Il ‘mistero’ della base tedesca in Antartide

Si trattava di una semplice esplorazione? I russi sono riusciti a raggiungere il Lago Vostok in Antartide, come testimoniato dall’agenzia...

Si trattava di una semplice esplorazione?

I russi sono riusciti a raggiungere il Lago Vostok in Antartide, come testimoniato dall’agenzia russa RIA Novosti e secondo il Washington Post fra le varie meraviglie nascoste qui da anni, si aspettano di trovare (pensate un po’) una base nazista.

LA BASE SEGRETA DEL FUHRER - La storia è di quelle forti: secondo RIA Novosti i tedeschi, verso la fine della Seconda Guerra mondiale, si diressero verso il Polo Sud e cominciarono a costruire una base al Lago Vostok. L’agenzia nella sua affermazione cita il Grande Ammiraglio tedesco Karl Donitz, il quale sembra disse nel 1943: “La flotta sottomarina tedesca è fiera di annunciare di aver creato una fortezza inespugnabile per il Fuhrer dall’altra parte del mondo”, in Antartide. Roba da film di 007.

SMENTITE - C’è qualcosa di vero o sono solo parole buttate al vento? La discussione sembra appena iniziata. Secondo Discovery News non c’è nulla di vero in queste dichiarazioni, ed ha anche usato la seguente per definire tutta la storia: “Nazi Paranoia”, proveniente da Mosca. Neanche i russi sembra credano alla versione di RIA Novosti. “Si tratta solo di pettegolezzi”, ha dichiarato il Moscow Times, e anche numerosi siti non hanno dato retta alla versione del’agenzia russa.
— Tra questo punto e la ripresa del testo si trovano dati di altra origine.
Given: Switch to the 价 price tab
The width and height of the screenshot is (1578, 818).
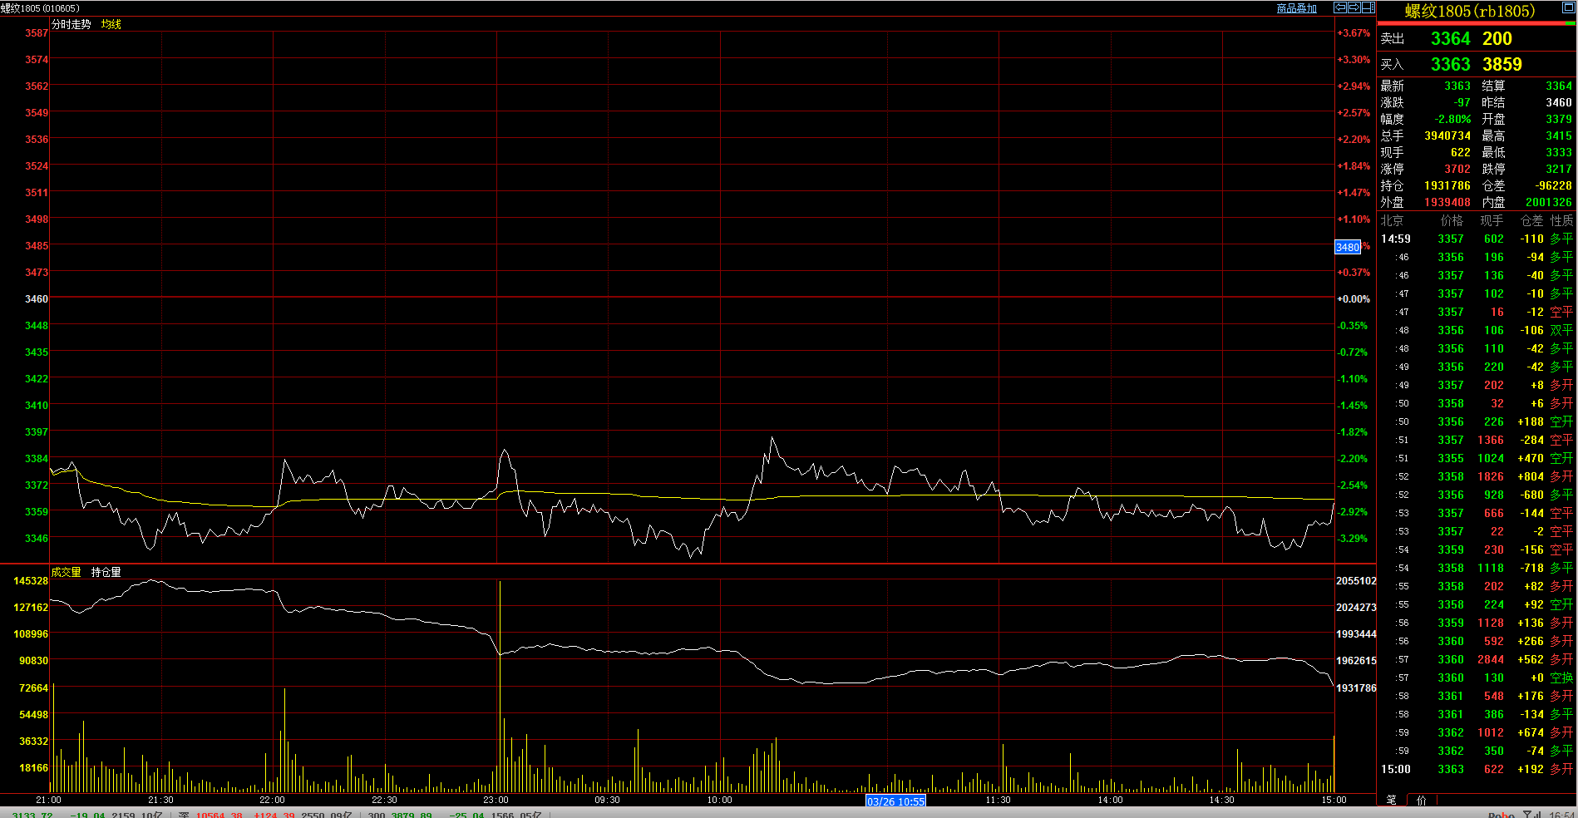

IL LIBRO DI LOVECRAFT – Solo alcuni blogger hanno trattato l’argomento, riuscendo però al massimo a trovare una citazione della fantomatica base nel libro “Alle montagne della follia”, horror scritto da H.P. Lovecraft, in cui viene chiamata “Neuschwabenland”. Si troverebbe nella zona antartica conosciuta con il nome di “Terra della regina Maud”, oggi sotto il controllo norvegese del continente, non riconosciuto dalla Comunità Internazionale. Purtroppo però la terra della Regina Maud in realtà si trovi più a nord del Lago Vostok, quindi la storia non è proprio così aderente alla realtà. delle due l’una, o sbagliano i russi o i tedeschi non erano poi così precisi come si dipingevano.

LA MISSIONE TEDESCA – La “Neuschwabenland” in realtà appare solo in numerose storie horror,anche se l’idea ai nazisti sarebbe piaciuta, come ricorda Big Think. Fin dalla sua unificazione nel 1871, la Germania avrebbe voluto iniziare un dominio di stampo coloniale per una questione di orgoglio nazionale. Purtoppo però i Paesi principali erano già stati “occupati” dalle grandi potenze europee. Restava solo una zona libera, l’Antartide. Grande. Vuoto. Freddissimo. Nel 1939 i tedeschi organizzarono una spedizione antartica. Arrivati cominciarono a esplorare a piedi o in aereo un’area grande 600.000 kilometri quadrati, che venne chiamata “Neuschwabenland”.

IL MISTERO CONTINUA - Quindi i tedeschi disegnarono una mappa di Neuschwabenland, e portarono con sé anche delle bandiere tedesche per rivendicare il possesso dell’area. Eppure, nonostante le intenzioni, non vennero registrate attività ufficiali in Antartide durante la Seconda Guerra Mondiale, sempre secondo Big Think. Voci che però non convincono i russi. Non ci resta che attendere l’arrivo di James Bond a dipanare il bandolo della matassa.